▶ _Exercise materials_
*** Begin section ***
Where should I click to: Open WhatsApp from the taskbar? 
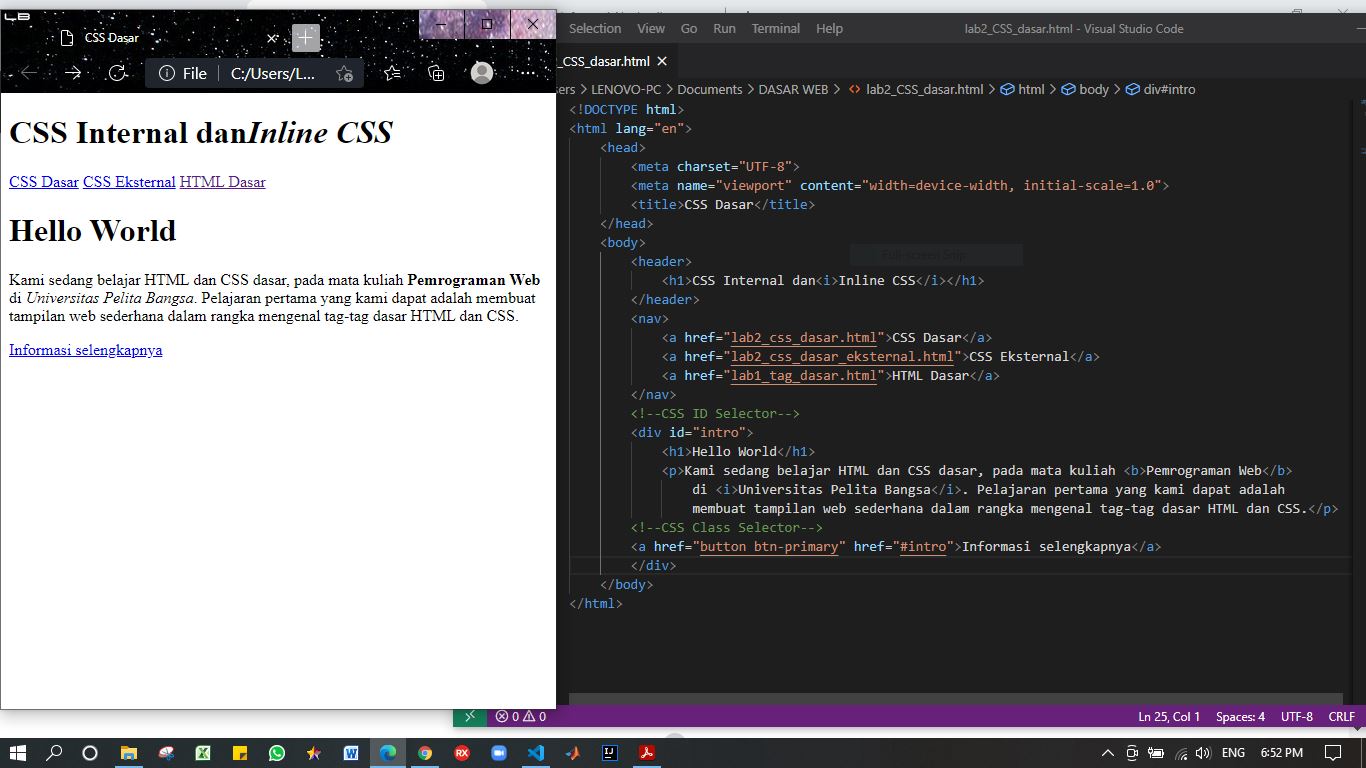pos(278,753)
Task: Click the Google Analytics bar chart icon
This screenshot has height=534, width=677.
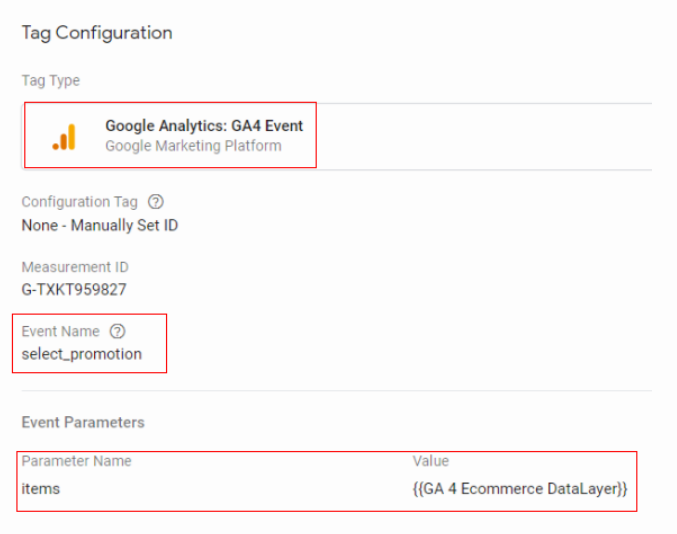Action: [x=64, y=137]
*** End section ***
▶ _Task to complete_
Omitting all pictures, set the listing down exactly.

▶ _Result of this task_
Where should I click to: Open WhatsApp from the taskbar? 
pos(278,753)
Task: Click the Google Analytics bar chart icon
This screenshot has height=534, width=677.
Action: [x=64, y=137]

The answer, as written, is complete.